The task
Copy out every entry that follows, without a single picture.

Items listed in a dataset:
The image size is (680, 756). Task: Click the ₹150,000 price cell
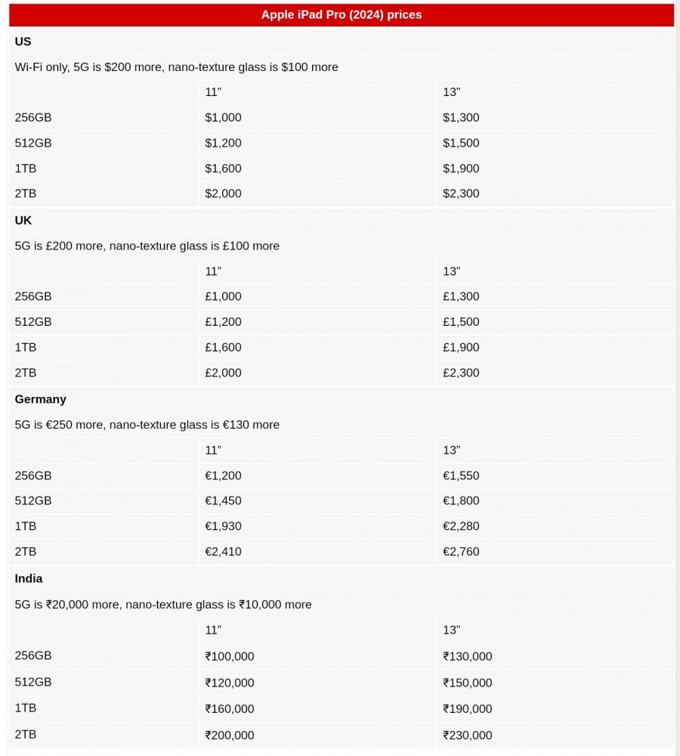[x=468, y=683]
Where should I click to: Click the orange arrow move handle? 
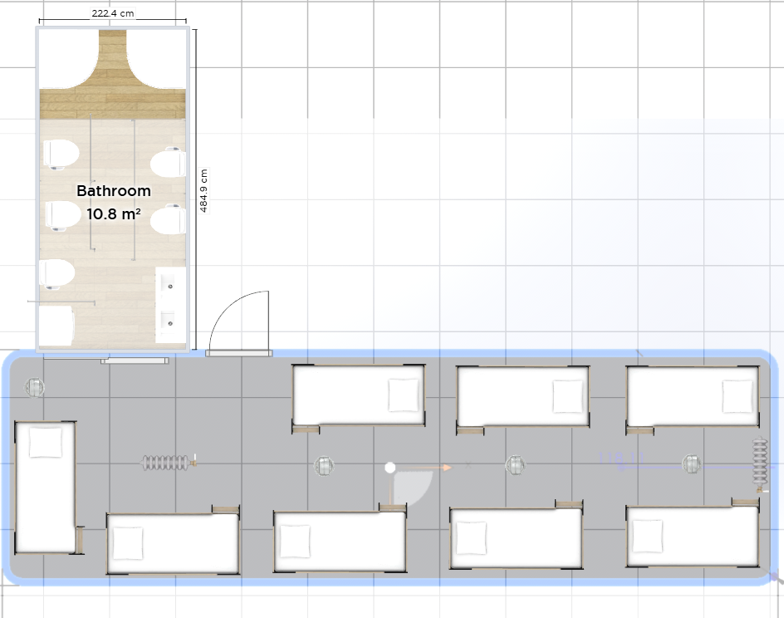447,468

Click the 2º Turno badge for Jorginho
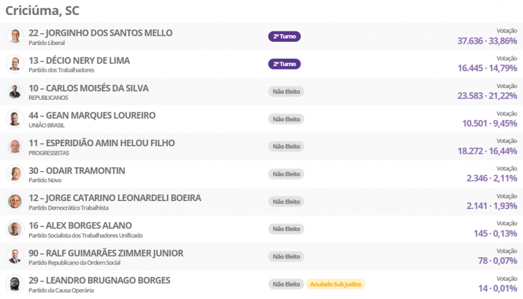coord(284,37)
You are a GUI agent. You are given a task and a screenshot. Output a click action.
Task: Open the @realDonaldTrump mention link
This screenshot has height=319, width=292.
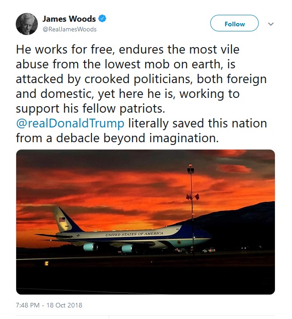point(70,123)
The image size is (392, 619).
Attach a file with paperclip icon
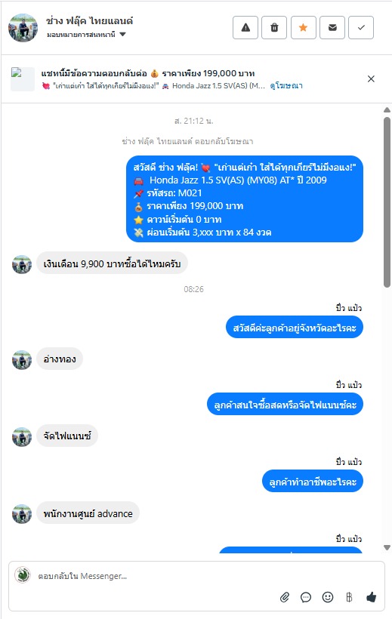point(285,597)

Written solution
The image size is (680, 756). Task: Click the ₹150,000 price cell
[x=468, y=683]
Where should I click to: Click the orange arrow move handle? 
447,468

Click the 2º Turno badge for Jorginho
coord(284,37)
You are a GUI agent. You are given a task and a screenshot. Output a click action.
Task: Open the @realDonaldTrump mention link
This screenshot has height=319, width=292.
point(70,123)
The image size is (392, 619).
Attach a file with paperclip icon
point(285,597)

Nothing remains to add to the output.